でもこれだと市場が大きくならないんですよね。足りない時は機会損失だし、在庫になるとお客さんの需要がわからなくなる。

そういう状況に対して、事前にしっかり宣伝してちゃんと受注をとろうということになっていきます。そして取った受注の結果に対してワンフェスなどを通じてお客さんの反応がわかれば、その感覚値やデータが蓄積すると予想が立っていくじゃないですか。そこ得た反応を製造に伝えて工場の準備もすると。そういう大事な情報を得る場として、ワンフェスの重要度がどんどん増していきます。

 

──当時は、まだまだフィギュアメーカーもほとんど存在せず、インディーズ感がありましたよね。そんな中、新興のグッドスマイルカンパニーが業界の既成概念を破壊し、フィギュアをマニアだけのものからメジャーなホビーに押し上げていった印象があります。

 

秋山 そう言っていただけると嬉しいですね。フィギュアという言葉自体もメジャーではなかったですし、当時は「フィギュアというとチョコエッグ?」みたいな時代でしたね。10数年前までは、小さい袋から完成品が出てくるものというような印象がありましたが、ここ数年でフィギュアというと大きくて細部まできちんと色も塗られている高価なキャラクター商品というイメージが、ようやく定着してきたと思います。

 

大ヒットシリーズ「ねんどろいど」誕生!

──2006年には「ねんどろいど」が始まりました。

 

秋山 最初は「ねんどろいど」という名前もありませんでした。もともと、うちのスタッフが「ネコアルク」っていう『月姫』に出てくるキャラクターがめっちゃ面白くてかわいい、これがこのくらいのサイズ感のフィギュアがあったら、すごくかわいくないですか?って言ったのがきっかけだったんです。試しに作ってみたら実際にかわいかったので、ワンフェスで売ってみようってなりました。
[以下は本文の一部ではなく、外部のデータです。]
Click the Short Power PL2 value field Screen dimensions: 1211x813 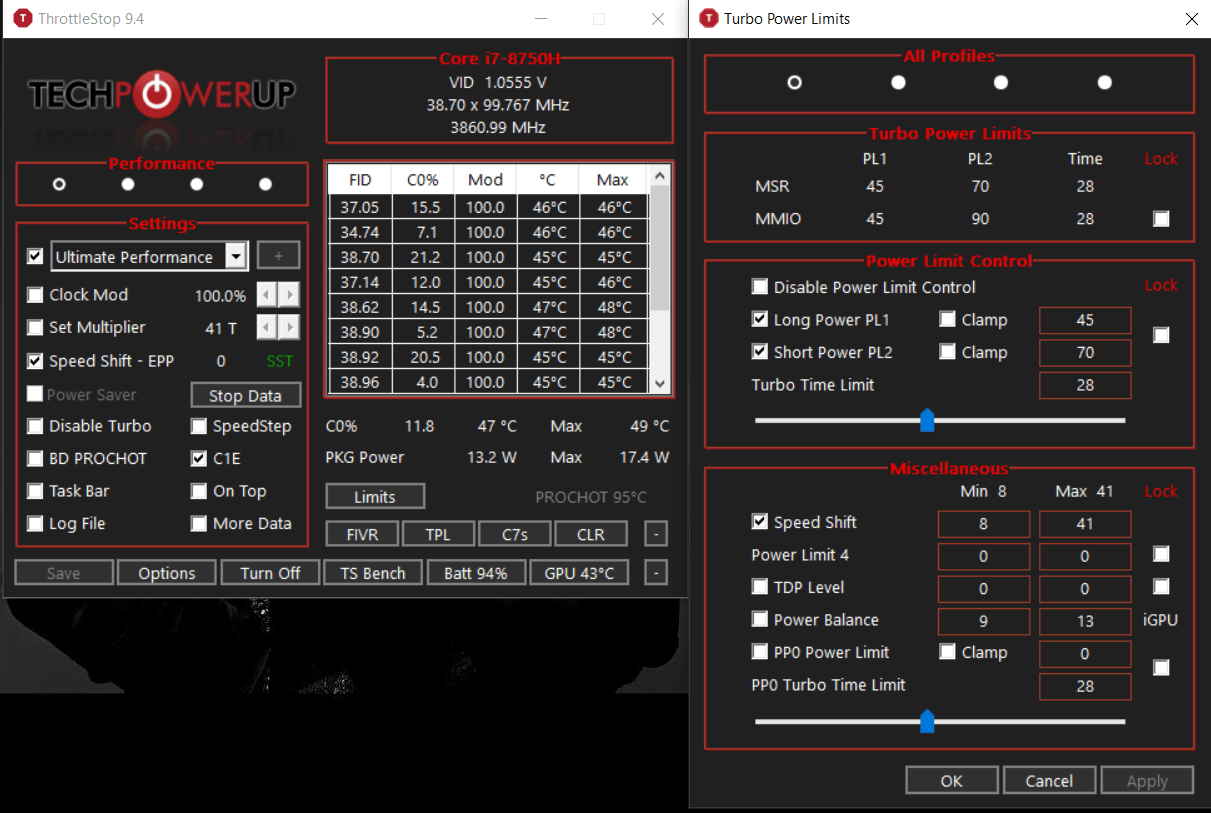coord(1085,352)
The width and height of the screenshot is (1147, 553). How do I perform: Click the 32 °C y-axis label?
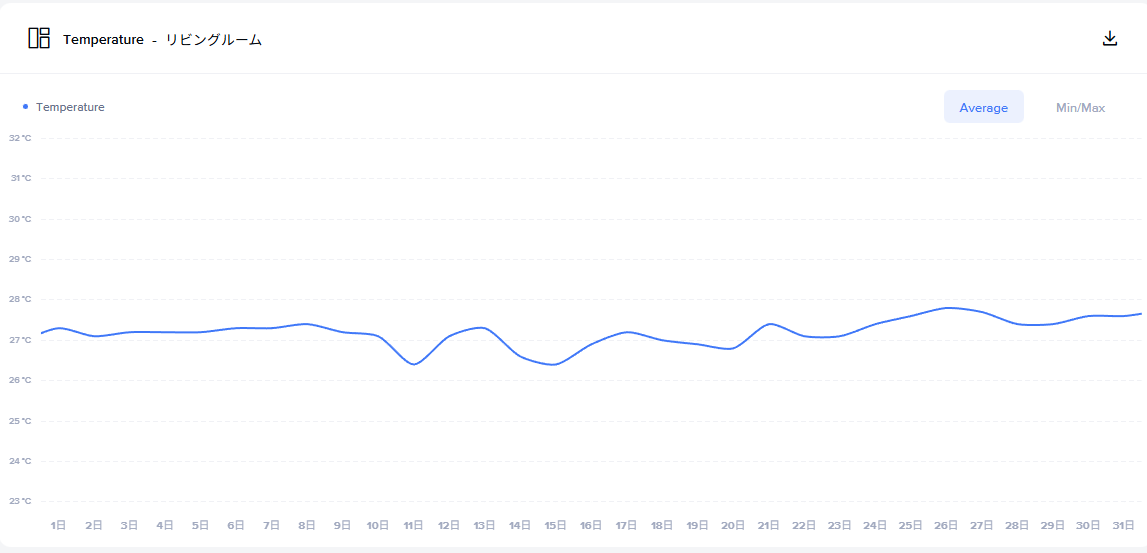[x=20, y=138]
パーツを付け替えて遊べるし、必殺技とか再現できたら面白いよねって売ってみたら、事前の告知をしていたとはいえ、即完売してしまい「買えない!」という声がたくさんあがったんです。

「ネコアルク」って、オリジナルデザインからはそんなにディフォルメしてないんですよ。ですけど、この等身のバランスとかこのサイズ感って、何か気持ちいいよね、かわいいよねという実感が得られて、そこから「ねんどろいど」が誕生しました。「ねんどろいど」というネーミングは、粘土でつくったような柔らかいラインとか、人の形をしているというところから組み合わせて作った言葉です。

 

記念すべき第1弾! ねんどろいど ネコアルク 「換装!ブーブー顔」編

──ディフォルメキャラやそのフィギュアというと、それ以前は『ビックリマン」のキャラや『SDガンダム」などがありますが、それらとはまた違う体型ですよね。

 

秋山 僕もディフォルメの変遷の歴史を考えたりするんですが、『ビックリマン』や『SDガンダム』とかって四肢が少し広がっている「A」の字のようなシルエットになるんですが、「ねんどろいど」は頭部が大きくて四肢が細いんですよね。こういうバランスってそうありませんでしたが、「ねんどろいど」の広がりとともに一つのフォーマットになった感じはあります。

 

──それでいてちゃんと四肢が可動する。このフォーマットは大きな発明ですよね。

 

秋山 でも最初は認知されなくて、いろんなところに「グッドスマイルカンパニーと申します。『ねんどろいど』というシリーズがあるんですけど」と営業しても「何だかよくわからないので、今回はお断り」って対応されることが多くて……。確かに最初に知ってもらうまでは大変でした。フィギュアはなかなかおもちゃ屋さんの棚に並ばないじゃないですか。

 

──当時は家電量販店でも、今ほどホビー関連商品が置かれてませんでしたしね。

 

秋山 そうなんですよ。なので、しっかり事前に情報を伝える場所、方法。そしてそこできちんと受注をとって、きちんと提供して、需要があれば再版をするというようなことを、今は当たり前ですが、その頃からやり始めました。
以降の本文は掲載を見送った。